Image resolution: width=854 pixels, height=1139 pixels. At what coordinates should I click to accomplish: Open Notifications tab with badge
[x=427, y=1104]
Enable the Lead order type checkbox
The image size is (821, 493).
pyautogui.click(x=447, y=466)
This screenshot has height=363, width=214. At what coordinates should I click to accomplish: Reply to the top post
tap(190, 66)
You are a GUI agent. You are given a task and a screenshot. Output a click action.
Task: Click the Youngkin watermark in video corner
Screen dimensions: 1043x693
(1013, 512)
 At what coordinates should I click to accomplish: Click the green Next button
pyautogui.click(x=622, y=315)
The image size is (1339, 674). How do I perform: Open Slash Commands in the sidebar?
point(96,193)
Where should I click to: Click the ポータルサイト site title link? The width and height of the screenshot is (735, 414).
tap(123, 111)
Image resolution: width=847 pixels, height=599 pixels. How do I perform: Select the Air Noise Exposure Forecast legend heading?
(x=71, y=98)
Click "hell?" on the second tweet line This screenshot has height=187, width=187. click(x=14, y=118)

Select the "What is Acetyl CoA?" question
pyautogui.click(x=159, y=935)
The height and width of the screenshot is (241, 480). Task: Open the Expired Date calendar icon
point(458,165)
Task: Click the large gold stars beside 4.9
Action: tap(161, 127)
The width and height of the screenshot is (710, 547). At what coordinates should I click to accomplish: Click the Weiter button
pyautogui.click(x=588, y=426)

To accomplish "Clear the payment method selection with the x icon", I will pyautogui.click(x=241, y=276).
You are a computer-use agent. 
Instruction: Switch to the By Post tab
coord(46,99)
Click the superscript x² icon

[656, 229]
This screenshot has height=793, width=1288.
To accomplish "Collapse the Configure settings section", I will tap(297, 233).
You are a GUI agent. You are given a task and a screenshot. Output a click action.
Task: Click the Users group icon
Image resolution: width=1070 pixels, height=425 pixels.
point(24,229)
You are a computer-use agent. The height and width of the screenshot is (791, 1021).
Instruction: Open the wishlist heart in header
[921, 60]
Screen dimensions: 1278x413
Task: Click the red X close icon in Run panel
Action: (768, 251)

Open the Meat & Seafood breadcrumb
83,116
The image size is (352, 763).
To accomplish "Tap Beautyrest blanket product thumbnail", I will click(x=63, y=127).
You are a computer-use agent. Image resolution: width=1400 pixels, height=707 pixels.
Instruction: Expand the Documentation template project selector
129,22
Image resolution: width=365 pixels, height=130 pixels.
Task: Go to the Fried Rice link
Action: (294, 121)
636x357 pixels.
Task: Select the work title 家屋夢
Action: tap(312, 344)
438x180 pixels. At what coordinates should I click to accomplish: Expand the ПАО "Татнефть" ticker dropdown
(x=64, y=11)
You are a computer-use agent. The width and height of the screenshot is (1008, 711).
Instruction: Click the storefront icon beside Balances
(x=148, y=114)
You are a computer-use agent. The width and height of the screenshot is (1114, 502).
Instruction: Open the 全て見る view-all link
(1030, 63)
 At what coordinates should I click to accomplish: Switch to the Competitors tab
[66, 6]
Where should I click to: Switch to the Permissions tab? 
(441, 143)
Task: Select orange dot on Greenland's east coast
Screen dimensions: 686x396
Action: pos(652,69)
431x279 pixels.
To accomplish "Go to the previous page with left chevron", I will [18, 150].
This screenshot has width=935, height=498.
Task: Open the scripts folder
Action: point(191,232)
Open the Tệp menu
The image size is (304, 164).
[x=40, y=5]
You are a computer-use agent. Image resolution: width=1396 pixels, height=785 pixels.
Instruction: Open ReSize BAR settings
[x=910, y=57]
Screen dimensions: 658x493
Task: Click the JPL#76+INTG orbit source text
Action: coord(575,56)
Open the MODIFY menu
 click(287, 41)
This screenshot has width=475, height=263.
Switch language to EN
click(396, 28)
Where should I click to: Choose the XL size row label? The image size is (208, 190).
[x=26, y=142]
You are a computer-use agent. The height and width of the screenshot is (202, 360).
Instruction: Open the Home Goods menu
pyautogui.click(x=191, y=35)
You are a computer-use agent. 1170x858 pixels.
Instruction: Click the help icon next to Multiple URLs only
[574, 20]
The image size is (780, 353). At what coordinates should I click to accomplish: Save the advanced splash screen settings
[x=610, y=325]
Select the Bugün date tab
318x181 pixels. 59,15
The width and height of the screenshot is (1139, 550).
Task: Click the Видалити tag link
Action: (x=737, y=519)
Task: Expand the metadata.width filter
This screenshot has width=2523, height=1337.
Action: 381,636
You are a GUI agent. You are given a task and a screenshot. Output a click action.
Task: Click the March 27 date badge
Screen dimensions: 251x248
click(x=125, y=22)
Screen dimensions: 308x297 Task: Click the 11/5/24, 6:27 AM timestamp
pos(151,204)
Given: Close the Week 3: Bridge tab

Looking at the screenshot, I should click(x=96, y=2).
——————————
Please retype the data above exactly, including every line.

Image resolution: width=854 pixels, height=1139 pixels. At what coordinates should I click to accomplish: Open Notifications tab with badge
[x=427, y=1104]
Enable the Lead order type checkbox
The image size is (821, 493).
pyautogui.click(x=447, y=466)
This screenshot has height=363, width=214. At what coordinates should I click to accomplish: Reply to the top post
tap(190, 66)
You are a GUI agent. You are given a task and a screenshot. Output a click action.
Task: Click the Youngkin watermark in video corner
Screen dimensions: 1043x693
(1013, 512)
 At what coordinates should I click to accomplish: Click the green Next button
pyautogui.click(x=622, y=315)
The image size is (1339, 674). How do I perform: Open Slash Commands in the sidebar?
point(96,193)
Where should I click to: Click the ポータルサイト site title link? The width and height of the screenshot is (735, 414).
tap(123, 111)
Image resolution: width=847 pixels, height=599 pixels. How do I perform: Select the Air Noise Exposure Forecast legend heading?
(x=71, y=98)
Click "hell?" on the second tweet line This screenshot has height=187, width=187. click(x=14, y=118)

Select the "What is Acetyl CoA?" question
pyautogui.click(x=159, y=935)
The height and width of the screenshot is (241, 480). Task: Open the Expired Date calendar icon
point(458,165)
Task: Click the large gold stars beside 4.9
Action: tap(161, 127)
The width and height of the screenshot is (710, 547). At what coordinates should I click to accomplish: Click the Weiter button
pyautogui.click(x=588, y=426)

To accomplish "Clear the payment method selection with the x icon", I will pyautogui.click(x=241, y=276).
You are a computer-use agent. 
Instruction: Switch to the By Post tab
coord(46,99)
Click the superscript x² icon

[656, 229]
This screenshot has height=793, width=1288.
To accomplish "Collapse the Configure settings section", I will tap(297, 233).
You are a GUI agent. You are given a task and a screenshot. Output a click action.
Task: Click the Users group icon
Image resolution: width=1070 pixels, height=425 pixels.
point(24,229)
You are a computer-use agent. The height and width of the screenshot is (791, 1021).
Instruction: Open the wishlist heart in header
[921, 60]
Screen dimensions: 1278x413
Task: Click the red X close icon in Run panel
Action: (768, 251)

Open the Meat & Seafood breadcrumb
83,116
The image size is (352, 763).
To accomplish "Tap Beautyrest blanket product thumbnail", I will click(x=63, y=127).
You are a computer-use agent. Image resolution: width=1400 pixels, height=707 pixels.
Instruction: Expand the Documentation template project selector
129,22
Image resolution: width=365 pixels, height=130 pixels.
Task: Go to the Fried Rice link
Action: (294, 121)
636x357 pixels.
Task: Select the work title 家屋夢
Action: tap(312, 344)
438x180 pixels. At what coordinates should I click to accomplish: Expand the ПАО "Татнефть" ticker dropdown
(x=64, y=11)
You are a computer-use agent. The width and height of the screenshot is (1008, 711).
Instruction: Click the storefront icon beside Balances
(x=148, y=114)
You are a computer-use agent. The width and height of the screenshot is (1114, 502).
Instruction: Open the 全て見る view-all link
(1030, 63)
 At what coordinates should I click to accomplish: Switch to the Competitors tab
[66, 6]
Where should I click to: Switch to the Permissions tab? 
(441, 143)
Task: Select orange dot on Greenland's east coast
Screen dimensions: 686x396
Action: pos(652,69)
431x279 pixels.
To accomplish "Go to the previous page with left chevron", I will [18, 150].
This screenshot has width=935, height=498.
Task: Open the scripts folder
Action: point(191,232)
Open the Tệp menu
The image size is (304, 164).
[x=40, y=5]
You are a computer-use agent. Image resolution: width=1396 pixels, height=785 pixels.
Instruction: Open ReSize BAR settings
[x=910, y=57]
Screen dimensions: 658x493
Task: Click the JPL#76+INTG orbit source text
Action: coord(575,56)
Open the MODIFY menu
 click(287, 41)
This screenshot has width=475, height=263.
Switch language to EN
click(396, 28)
Where should I click to: Choose the XL size row label? The image size is (208, 190).
[x=26, y=142]
You are a computer-use agent. The height and width of the screenshot is (202, 360).
Instruction: Open the Home Goods menu
pyautogui.click(x=191, y=35)
You are a computer-use agent. 1170x858 pixels.
Instruction: Click the help icon next to Multiple URLs only
[574, 20]
The image size is (780, 353). At what coordinates should I click to accomplish: Save the advanced splash screen settings
[x=610, y=325]
Select the Bugün date tab
318x181 pixels. 59,15
The width and height of the screenshot is (1139, 550).
Task: Click the Видалити tag link
Action: (x=737, y=519)
Task: Expand the metadata.width filter
This screenshot has width=2523, height=1337.
Action: 381,636
You are a GUI agent. You are given a task and a screenshot. Output a click action.
Task: Click the March 27 date badge
Screen dimensions: 251x248
click(x=125, y=22)
Screen dimensions: 308x297 Task: Click the 11/5/24, 6:27 AM timestamp
pos(151,204)
Given: Close the Week 3: Bridge tab

Looking at the screenshot, I should click(x=96, y=2).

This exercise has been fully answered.